* _Exercise aim_
Transcribe exactly the entries from the "Task: Click line number 1 in the gutter" line to the end, both included, minus pictures.

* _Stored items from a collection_
Start of Block

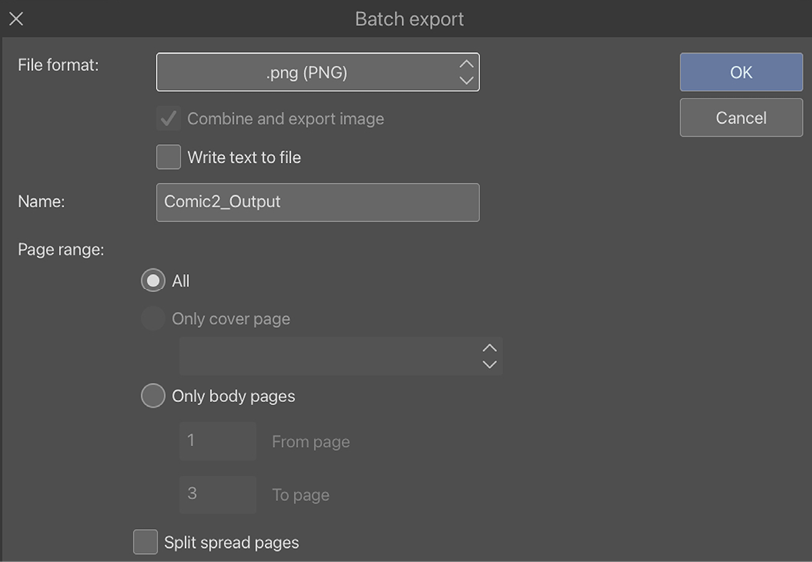The image size is (812, 562).
Task: Click the Write text to file label
Action: point(244,157)
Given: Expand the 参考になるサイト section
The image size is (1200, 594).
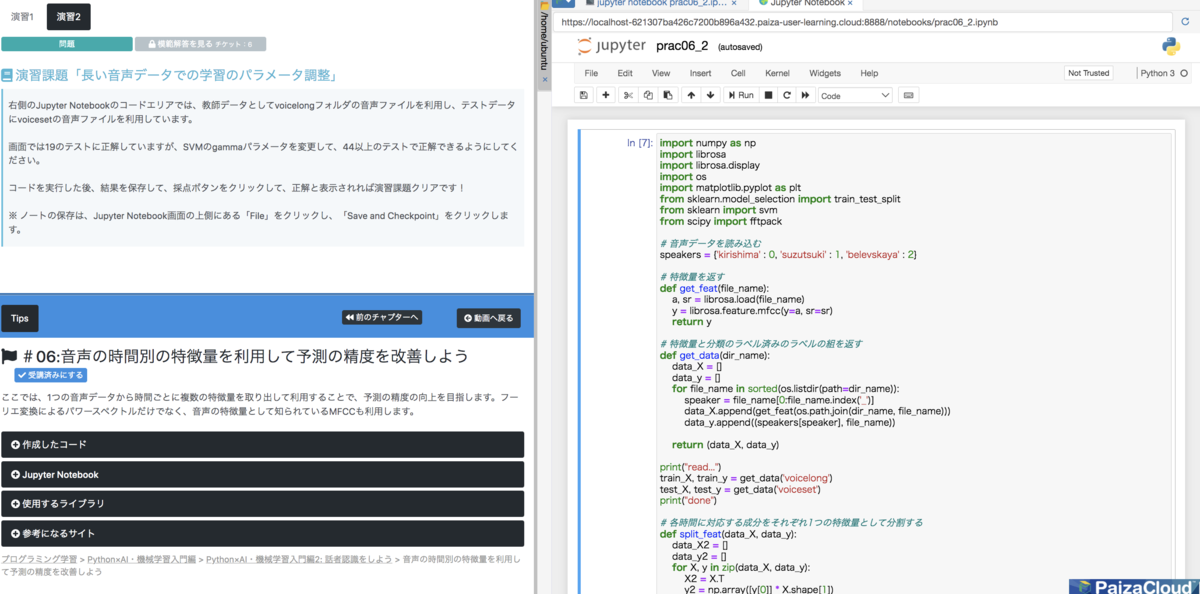Looking at the screenshot, I should 264,532.
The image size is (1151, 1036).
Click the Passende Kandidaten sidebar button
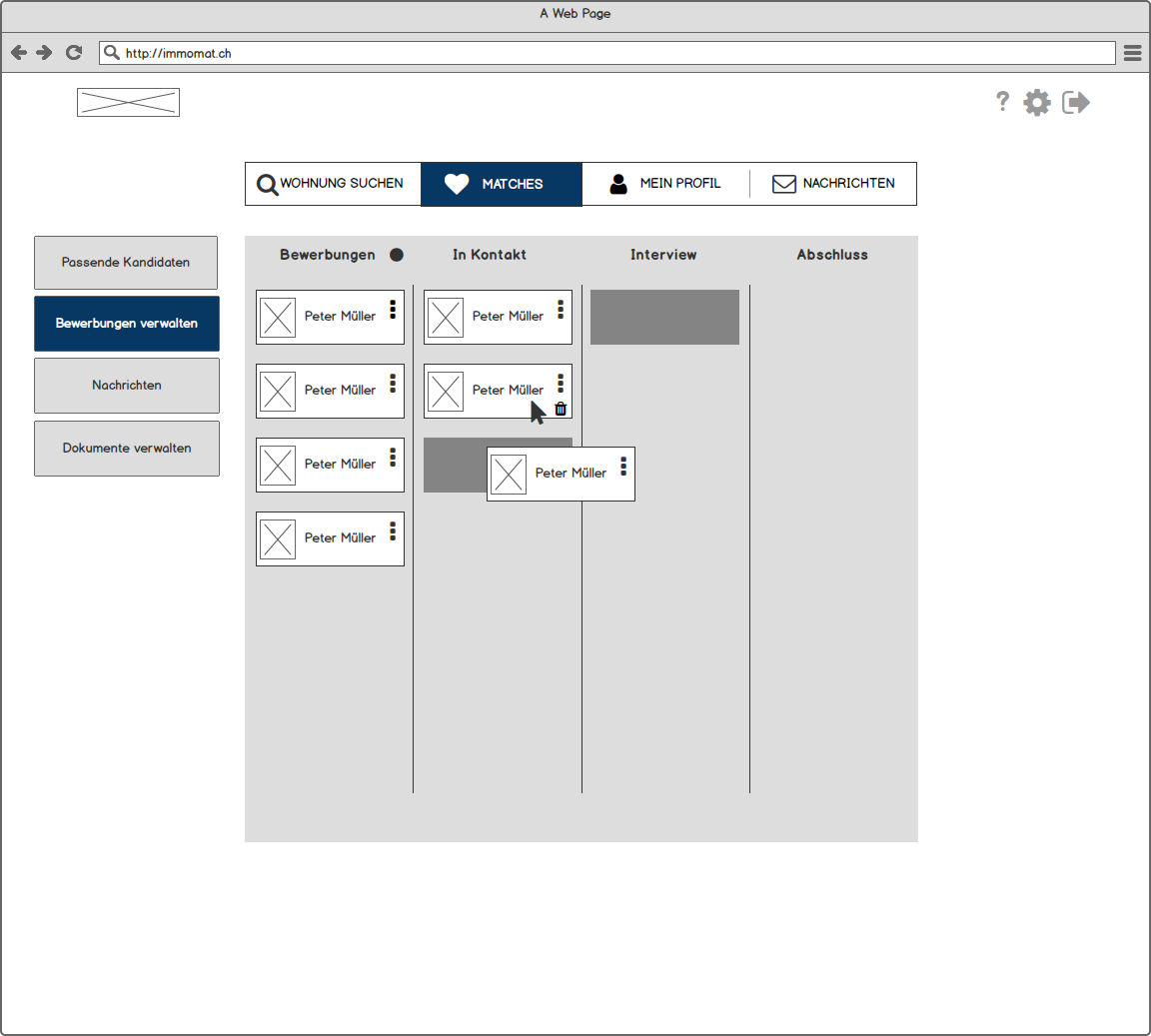click(126, 263)
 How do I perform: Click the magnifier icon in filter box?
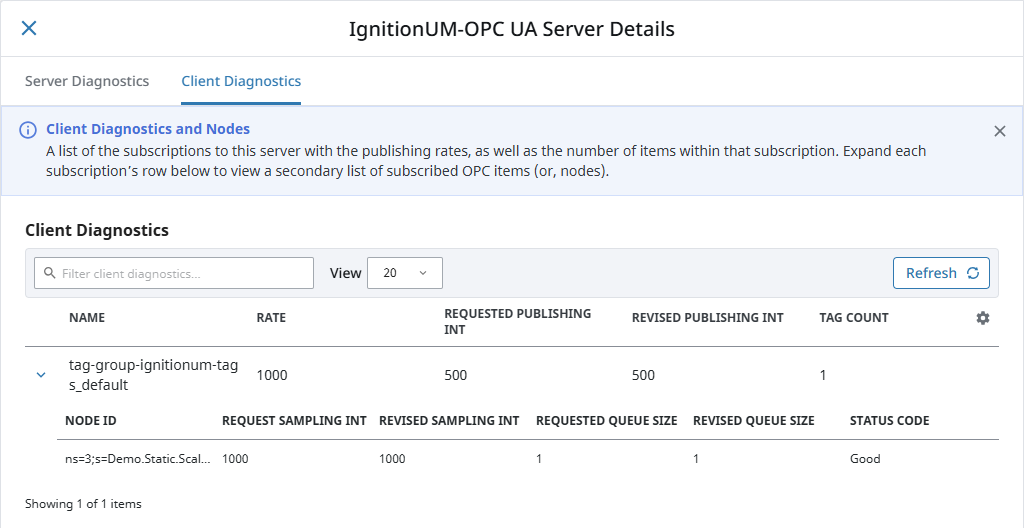pyautogui.click(x=48, y=273)
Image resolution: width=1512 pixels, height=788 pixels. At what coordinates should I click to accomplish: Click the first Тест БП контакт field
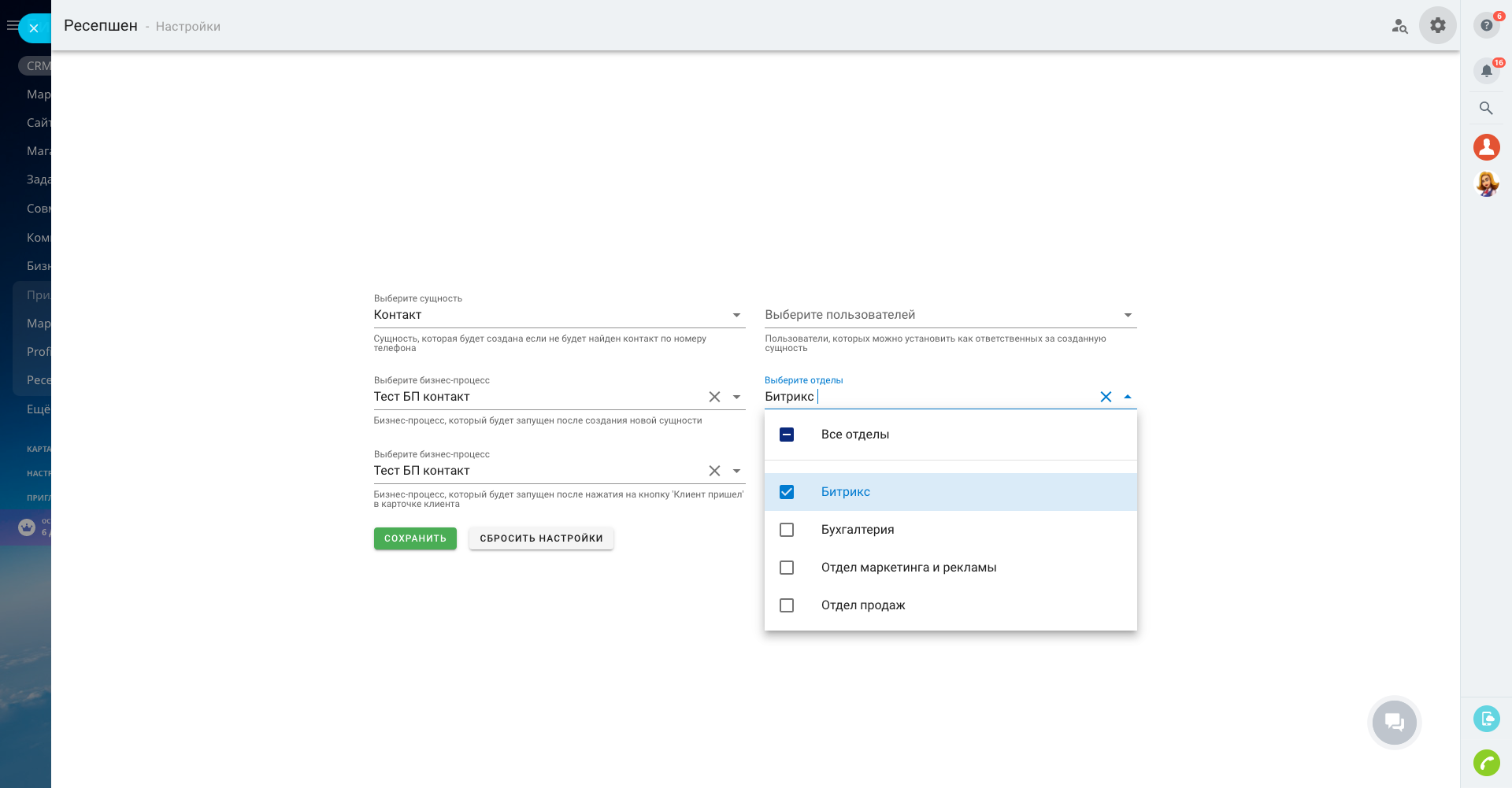point(536,397)
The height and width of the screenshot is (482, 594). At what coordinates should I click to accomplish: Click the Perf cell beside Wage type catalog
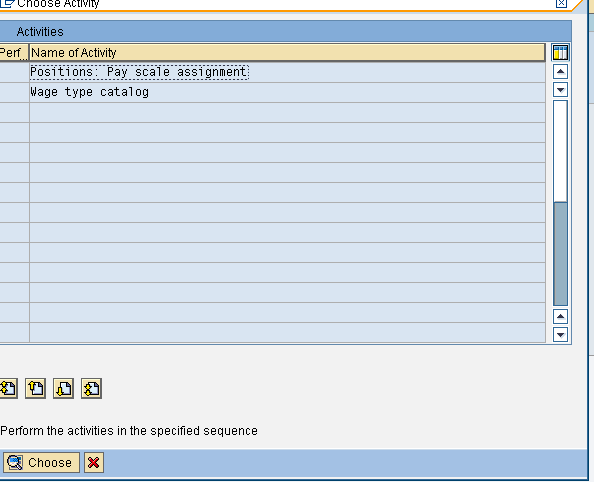click(14, 92)
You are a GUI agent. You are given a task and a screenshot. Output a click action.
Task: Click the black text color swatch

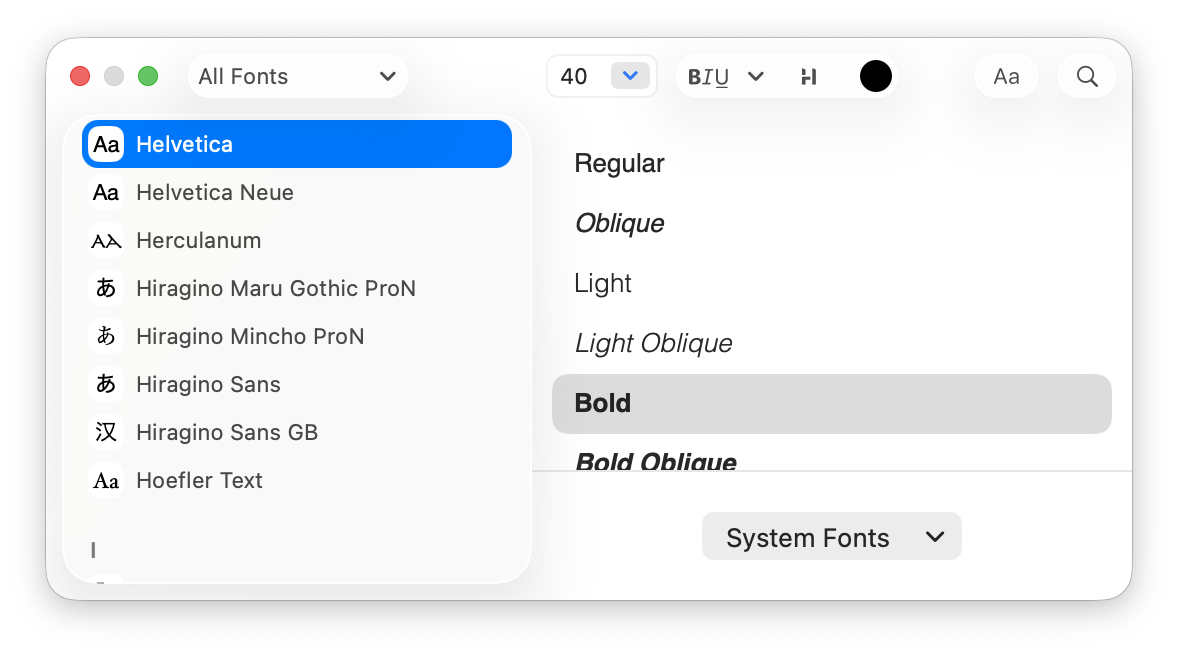click(876, 76)
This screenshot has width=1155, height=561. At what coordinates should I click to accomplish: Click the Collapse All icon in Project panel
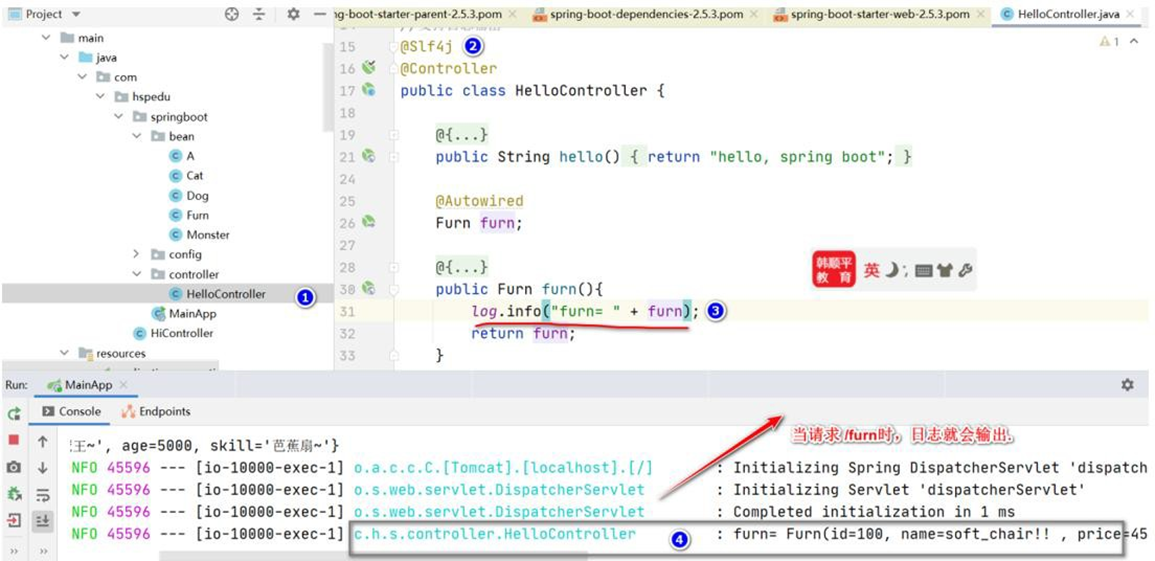point(260,14)
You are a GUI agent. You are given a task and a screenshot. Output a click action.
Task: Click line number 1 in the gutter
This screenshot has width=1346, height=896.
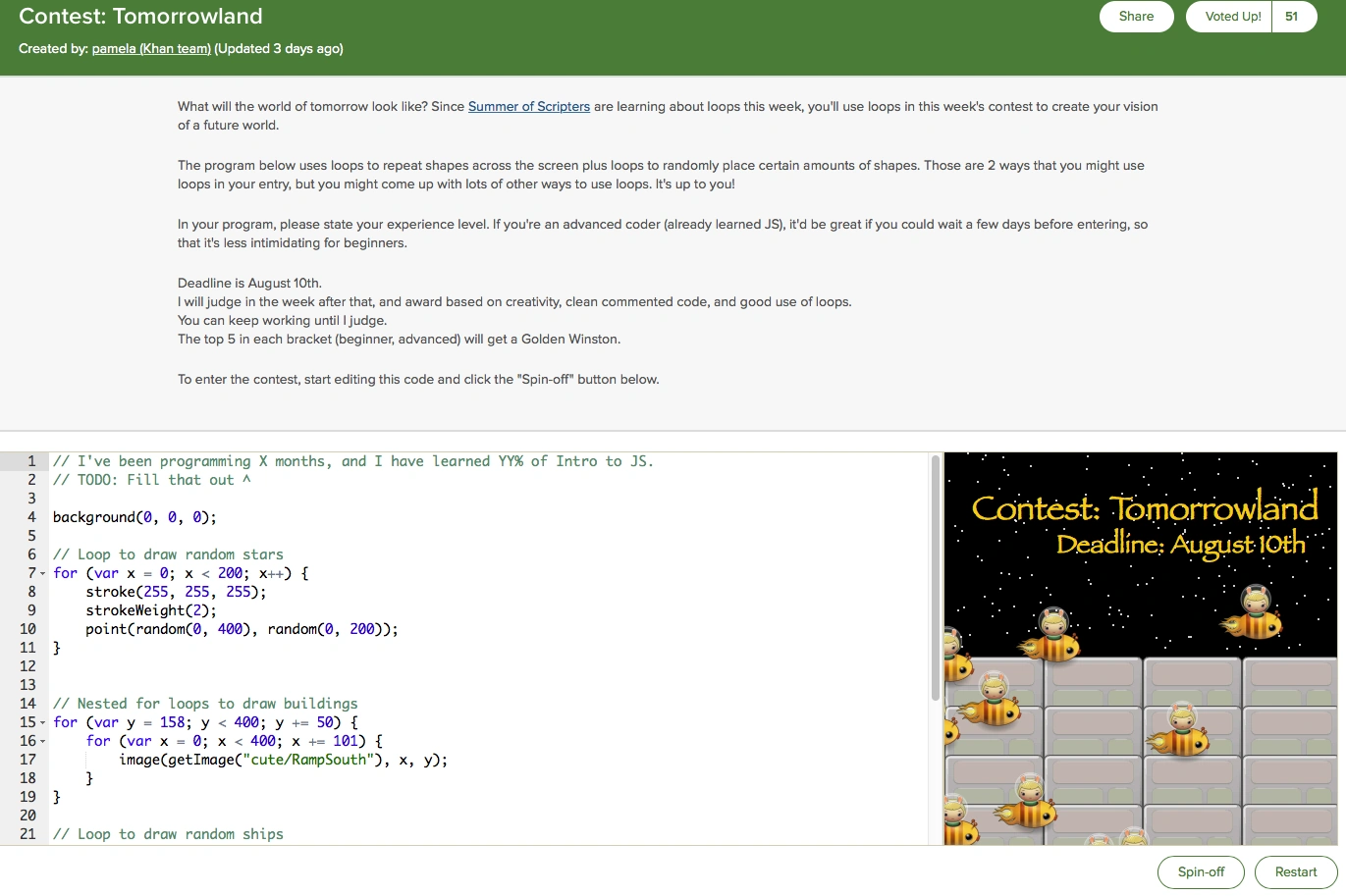point(31,461)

End of Block

* _Reply to the task_
Task: Click line number 1 in the gutter
This screenshot has width=1346, height=896.
point(31,461)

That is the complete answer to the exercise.